日経平均、NYダウともに下落、「Wボトム」形成ならず

 5月の取引最終日となる31日(金)の日経平均終値は2万601円で、前週末終値(2万1,117円)比では516円安でした。週足ベースでは4週連続の下落となり、「令和」相場が始まってまだ上昇を見せていません。

 今週から6月入りとなりますが、先週末の先物取引が大取(大阪取引所)で2万450円、CME(シカゴ)で2万435円と2万500円を下回って終えているため、軟調なスタートが予想されますが、このまま日経平均は下値を模索する展開となるのでしょうか?

 まずはいつもの通り、図1で足元の様子から見ていきます。

■(図1)日経平均(日足)の動き(2019年5月31日取引終了時点)

出所:MARKETSPEEDⅡを元に筆者作成

 先週の日経平均の値動きを振り返ると、戻りを試すような動きで始まりましたが、直近の戻り高値(5月20日の2万1,430円)に届かなかったことで、週の半ばからは失速し、週末にかけてさらに下げ足を速める展開となりました。

 終わってみれば、節目の2万1,000円台だけでなく、直近安値(5月14日の2万751円)も下回ってしましました。これにより、前回指摘した「Wボトム」の形成は崩れたことになります。また、ローソク足に注目しても、週末31日(金)に見せた下落がきつくなっていて、大きな陰線になっています。

 この週末の株価下落をもたらしたのは、不法移民対策を背景に「メキシコに対して制裁関税を課す」とつぶやいたトランプ米大統領のツイートでした。米中摩擦以外にも政治的による景気下押し材料が突如として湧いて出てきたことで不透明感が強まった格好です。実際に行動に移されるのかどうかはまだ不透明ですが、事実となってしまえば米国経済への影響は避けられません。
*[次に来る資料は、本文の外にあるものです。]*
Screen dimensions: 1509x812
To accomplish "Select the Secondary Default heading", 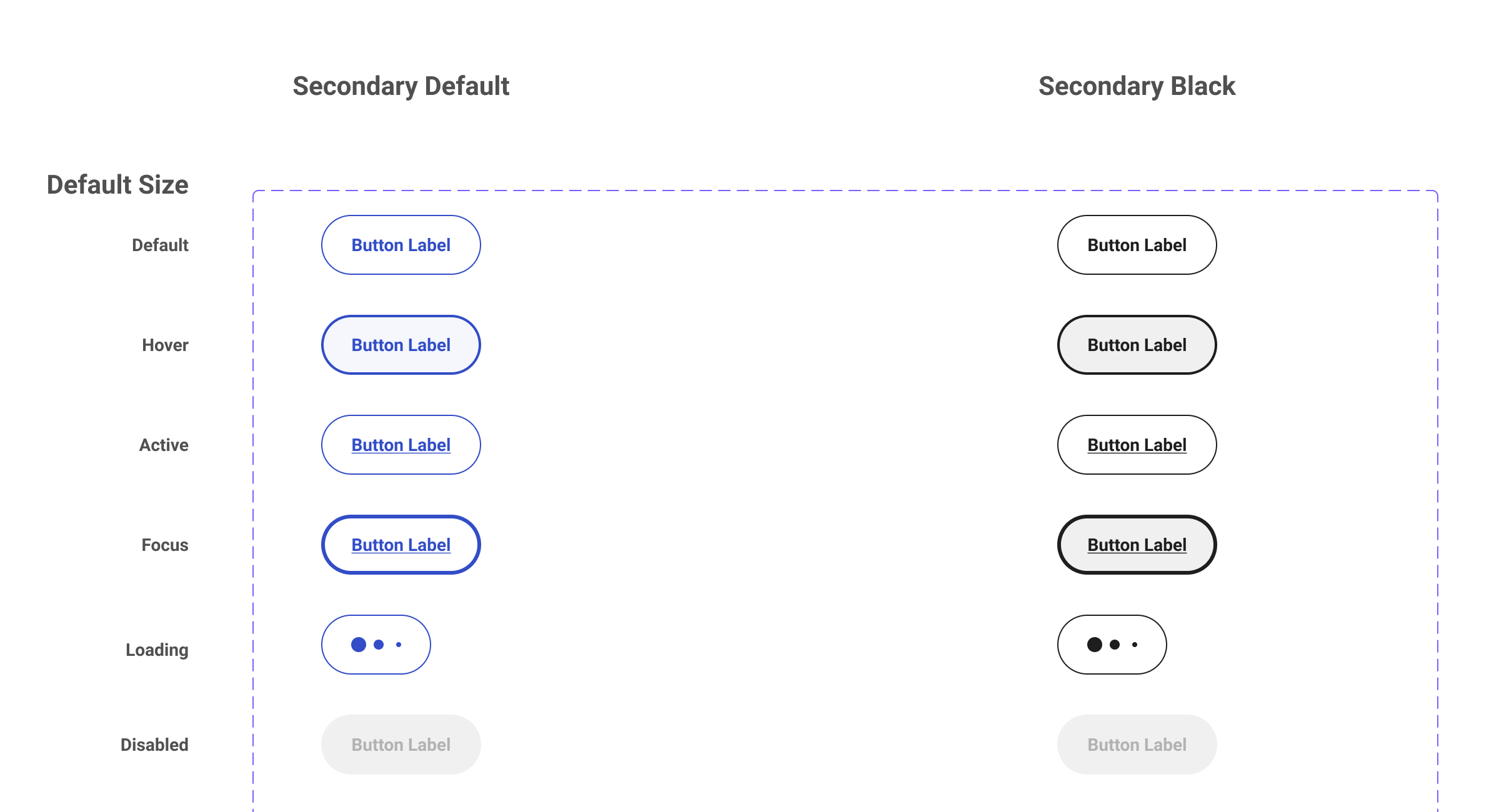I will pyautogui.click(x=401, y=86).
 このように、上値・下値ともに切り下がる形が目立ち始めている他、移動平均線でも25日線が75日線を下抜ける「デッド・クロス」が実現していますので、確かに相場の地合いは下方向への意識を強めているように感じられます。

 また、前回も紹介した通り、米NYダウも日経平均と同じく、Wボトムの形成が意識されていましたが、こちらも崩れています。さらに、上値と下値が切り下がる下落トレンドの形成が色濃くなっている他、25線と75日線のデッド・クロスも達成し、株価水準も2万5,000ドルの節目を下回っています(下の図2)。